For organizations digitizing paper archives, proper OCR is essential:

  • Legal compliance: Many accessibility laws require text alternatives for images of text
  • Information accuracy: OCR errors can change meaning and cause serious problems
  • Searchability: Users need to find information within large document collections
  • Content reuse: Text must be selectable for copying, quoting, or translation

A scanned PDF without OCR is like a photograph of a book page; you can see it, but a screen reader cannot read it. OCR transforms that photograph into readable text.

Common Violations

The Matterhorn Protocol defines two failure conditions for OCR content. Both require human testing because automated tools cannot verify text accuracy or check that all recognized text is tagged.
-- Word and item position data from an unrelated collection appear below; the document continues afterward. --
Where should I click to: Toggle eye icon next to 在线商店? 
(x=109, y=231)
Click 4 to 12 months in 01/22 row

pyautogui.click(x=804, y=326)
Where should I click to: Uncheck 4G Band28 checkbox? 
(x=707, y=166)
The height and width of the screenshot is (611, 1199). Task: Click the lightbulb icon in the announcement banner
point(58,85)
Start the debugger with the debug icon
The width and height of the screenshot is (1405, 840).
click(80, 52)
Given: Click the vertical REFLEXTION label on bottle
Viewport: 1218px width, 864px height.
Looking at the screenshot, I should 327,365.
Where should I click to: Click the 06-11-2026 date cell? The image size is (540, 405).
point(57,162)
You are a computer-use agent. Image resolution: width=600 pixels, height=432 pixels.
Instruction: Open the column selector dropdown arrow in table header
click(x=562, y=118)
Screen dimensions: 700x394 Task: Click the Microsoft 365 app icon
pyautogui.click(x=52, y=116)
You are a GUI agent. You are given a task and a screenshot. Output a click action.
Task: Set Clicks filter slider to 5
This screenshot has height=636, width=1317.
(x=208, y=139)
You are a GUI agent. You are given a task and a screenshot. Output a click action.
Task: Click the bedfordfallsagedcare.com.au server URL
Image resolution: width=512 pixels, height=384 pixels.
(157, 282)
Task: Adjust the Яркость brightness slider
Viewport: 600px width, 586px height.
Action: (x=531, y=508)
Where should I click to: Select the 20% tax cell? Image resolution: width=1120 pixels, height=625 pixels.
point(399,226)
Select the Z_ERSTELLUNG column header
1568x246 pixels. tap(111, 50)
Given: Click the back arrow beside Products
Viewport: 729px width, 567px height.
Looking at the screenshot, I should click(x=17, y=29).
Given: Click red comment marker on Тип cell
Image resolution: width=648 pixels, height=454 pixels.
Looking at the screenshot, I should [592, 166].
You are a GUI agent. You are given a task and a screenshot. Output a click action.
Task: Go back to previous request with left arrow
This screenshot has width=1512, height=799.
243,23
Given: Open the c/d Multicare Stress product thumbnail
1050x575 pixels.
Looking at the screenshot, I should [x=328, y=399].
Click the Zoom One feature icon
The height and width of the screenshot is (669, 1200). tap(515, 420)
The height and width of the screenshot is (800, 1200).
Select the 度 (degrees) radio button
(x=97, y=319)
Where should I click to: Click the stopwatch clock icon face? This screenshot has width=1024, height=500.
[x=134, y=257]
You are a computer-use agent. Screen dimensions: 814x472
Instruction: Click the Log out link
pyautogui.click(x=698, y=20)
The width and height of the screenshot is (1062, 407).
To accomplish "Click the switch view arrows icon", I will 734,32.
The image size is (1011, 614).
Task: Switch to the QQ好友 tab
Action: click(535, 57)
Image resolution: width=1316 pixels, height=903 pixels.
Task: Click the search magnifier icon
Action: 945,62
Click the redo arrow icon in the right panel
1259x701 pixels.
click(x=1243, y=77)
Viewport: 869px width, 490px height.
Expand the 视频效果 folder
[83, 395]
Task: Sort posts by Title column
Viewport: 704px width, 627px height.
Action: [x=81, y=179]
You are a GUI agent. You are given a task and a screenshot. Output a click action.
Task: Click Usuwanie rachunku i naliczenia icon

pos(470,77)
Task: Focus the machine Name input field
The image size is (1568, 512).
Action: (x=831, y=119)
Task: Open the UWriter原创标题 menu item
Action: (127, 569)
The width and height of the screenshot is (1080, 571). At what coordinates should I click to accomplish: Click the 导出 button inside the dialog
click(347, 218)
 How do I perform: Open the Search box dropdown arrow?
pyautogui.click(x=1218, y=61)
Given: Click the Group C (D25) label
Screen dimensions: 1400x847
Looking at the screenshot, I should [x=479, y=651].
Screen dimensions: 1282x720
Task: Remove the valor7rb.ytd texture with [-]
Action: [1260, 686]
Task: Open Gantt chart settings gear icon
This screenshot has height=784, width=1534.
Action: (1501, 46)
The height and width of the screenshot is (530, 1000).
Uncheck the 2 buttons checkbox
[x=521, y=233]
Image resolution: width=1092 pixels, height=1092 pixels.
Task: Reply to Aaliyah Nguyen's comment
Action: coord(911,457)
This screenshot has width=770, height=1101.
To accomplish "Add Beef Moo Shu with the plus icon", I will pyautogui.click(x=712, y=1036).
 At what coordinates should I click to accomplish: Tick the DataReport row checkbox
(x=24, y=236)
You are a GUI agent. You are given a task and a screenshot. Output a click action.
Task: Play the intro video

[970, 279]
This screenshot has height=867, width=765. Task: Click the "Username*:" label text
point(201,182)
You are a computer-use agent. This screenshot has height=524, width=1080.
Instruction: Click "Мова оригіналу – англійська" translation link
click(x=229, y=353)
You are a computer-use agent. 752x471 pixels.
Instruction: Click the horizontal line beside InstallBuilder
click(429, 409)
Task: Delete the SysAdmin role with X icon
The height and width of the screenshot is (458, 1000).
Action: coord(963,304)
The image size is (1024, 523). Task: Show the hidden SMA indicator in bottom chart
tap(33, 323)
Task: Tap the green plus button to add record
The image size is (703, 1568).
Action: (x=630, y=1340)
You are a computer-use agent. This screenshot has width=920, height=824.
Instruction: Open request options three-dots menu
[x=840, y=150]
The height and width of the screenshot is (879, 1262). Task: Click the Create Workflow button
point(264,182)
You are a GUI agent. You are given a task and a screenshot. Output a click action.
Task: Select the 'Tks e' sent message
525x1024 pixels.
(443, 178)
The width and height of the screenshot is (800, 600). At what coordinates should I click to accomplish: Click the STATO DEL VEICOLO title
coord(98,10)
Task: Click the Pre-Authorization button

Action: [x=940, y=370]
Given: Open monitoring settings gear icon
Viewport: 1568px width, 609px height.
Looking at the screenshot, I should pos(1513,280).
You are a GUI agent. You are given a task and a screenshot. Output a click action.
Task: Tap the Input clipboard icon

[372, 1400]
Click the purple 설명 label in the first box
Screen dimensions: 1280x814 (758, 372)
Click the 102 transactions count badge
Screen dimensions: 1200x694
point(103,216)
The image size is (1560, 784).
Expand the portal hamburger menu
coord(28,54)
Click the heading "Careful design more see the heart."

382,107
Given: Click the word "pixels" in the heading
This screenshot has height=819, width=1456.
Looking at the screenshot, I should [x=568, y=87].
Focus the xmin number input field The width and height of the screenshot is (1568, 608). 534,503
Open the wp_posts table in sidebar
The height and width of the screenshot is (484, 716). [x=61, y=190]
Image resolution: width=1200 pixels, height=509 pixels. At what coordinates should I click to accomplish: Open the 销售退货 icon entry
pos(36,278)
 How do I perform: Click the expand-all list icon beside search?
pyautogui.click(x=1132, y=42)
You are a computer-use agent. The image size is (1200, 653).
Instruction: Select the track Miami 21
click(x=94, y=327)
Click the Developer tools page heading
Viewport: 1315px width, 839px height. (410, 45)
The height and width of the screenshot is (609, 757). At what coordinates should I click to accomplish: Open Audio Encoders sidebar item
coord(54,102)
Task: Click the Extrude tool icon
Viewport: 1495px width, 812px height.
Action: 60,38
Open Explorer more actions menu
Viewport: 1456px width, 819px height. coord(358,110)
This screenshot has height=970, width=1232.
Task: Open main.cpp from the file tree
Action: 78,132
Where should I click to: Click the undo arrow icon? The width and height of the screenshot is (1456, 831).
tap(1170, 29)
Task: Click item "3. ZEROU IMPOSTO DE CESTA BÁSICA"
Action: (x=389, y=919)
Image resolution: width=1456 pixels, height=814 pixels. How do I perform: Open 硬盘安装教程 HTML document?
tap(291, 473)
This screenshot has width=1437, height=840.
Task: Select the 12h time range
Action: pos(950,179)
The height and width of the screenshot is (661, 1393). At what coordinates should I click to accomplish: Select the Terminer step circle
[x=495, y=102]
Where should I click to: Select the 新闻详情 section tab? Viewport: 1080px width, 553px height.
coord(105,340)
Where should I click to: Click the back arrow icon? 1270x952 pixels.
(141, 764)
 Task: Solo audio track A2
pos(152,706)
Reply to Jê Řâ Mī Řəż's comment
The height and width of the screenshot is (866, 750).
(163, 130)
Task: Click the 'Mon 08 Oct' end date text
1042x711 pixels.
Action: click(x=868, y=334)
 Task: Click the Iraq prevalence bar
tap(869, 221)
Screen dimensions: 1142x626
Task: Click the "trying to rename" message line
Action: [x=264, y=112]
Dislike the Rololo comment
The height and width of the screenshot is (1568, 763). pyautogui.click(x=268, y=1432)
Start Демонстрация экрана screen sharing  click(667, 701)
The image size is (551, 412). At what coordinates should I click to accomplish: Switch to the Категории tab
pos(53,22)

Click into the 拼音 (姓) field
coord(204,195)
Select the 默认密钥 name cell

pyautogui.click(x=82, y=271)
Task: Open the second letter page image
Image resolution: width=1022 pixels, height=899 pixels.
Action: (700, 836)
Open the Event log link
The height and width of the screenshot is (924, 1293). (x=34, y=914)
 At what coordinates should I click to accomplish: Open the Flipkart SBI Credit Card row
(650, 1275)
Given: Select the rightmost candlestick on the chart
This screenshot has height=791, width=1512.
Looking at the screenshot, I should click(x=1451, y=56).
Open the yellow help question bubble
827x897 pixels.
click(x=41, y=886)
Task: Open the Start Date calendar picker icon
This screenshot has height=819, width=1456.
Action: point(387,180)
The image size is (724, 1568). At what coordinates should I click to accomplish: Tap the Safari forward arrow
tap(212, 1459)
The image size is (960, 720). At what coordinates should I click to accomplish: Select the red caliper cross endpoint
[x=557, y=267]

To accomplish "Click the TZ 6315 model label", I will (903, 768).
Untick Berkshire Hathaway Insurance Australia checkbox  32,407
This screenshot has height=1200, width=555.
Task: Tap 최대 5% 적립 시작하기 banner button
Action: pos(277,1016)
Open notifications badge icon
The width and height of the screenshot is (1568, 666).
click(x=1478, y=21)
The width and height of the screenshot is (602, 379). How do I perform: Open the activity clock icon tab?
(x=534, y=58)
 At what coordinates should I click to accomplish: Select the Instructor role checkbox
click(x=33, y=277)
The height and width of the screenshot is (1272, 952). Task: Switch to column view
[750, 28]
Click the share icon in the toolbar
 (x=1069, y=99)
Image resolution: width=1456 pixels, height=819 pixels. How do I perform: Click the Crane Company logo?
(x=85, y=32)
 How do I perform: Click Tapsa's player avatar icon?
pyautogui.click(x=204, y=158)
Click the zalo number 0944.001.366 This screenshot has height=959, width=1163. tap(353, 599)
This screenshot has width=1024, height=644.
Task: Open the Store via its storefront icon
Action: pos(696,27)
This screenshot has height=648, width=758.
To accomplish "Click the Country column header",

08-001: OCR-Generated Text Contains Significant Errors (Human Testing)

What's Wrong: The OCR process has produced text that does not accurately represent the original document. Errors may include:

  • Misrecognized characters (0 vs O, 1 vs l, m vs rn)
  • Missing words or paragraphs
  • Jumbled word order
  • Incorrect punctuation
  • Wrong numbers or dates
  • Garbled special characters

How to Identify:

  • Select and copy text from the PDF, paste into a text editor
  • Compare the extracted text against the visual document
  • Look for obvious errors, especially in:
    • Numbers and dates
    • Names and proper nouns
    • Technical terms
    • Tables and columns
    • Text near images or in margins

Impact Examples:

  • "$10,000" recognized as "$70,000"
  • "John Smith" recognized as "Jolm Srnith"
  • "2024" recognized as "2O24"
  • Phone numbers with transposed digits
  • Medical terms misspelled, potentially dangerous

Quality Thresholds: While PDF/UA does not define a specific accuracy percentage, significant errors include:

  • Any error that changes meaning
  • Errors in critical data (names, numbers, dates)
  • Patterns of errors that reduce comprehension
  • Text so garbled it cannot be understood

08-002: OCR-Generated Text Is Not Tagged (Human Testing)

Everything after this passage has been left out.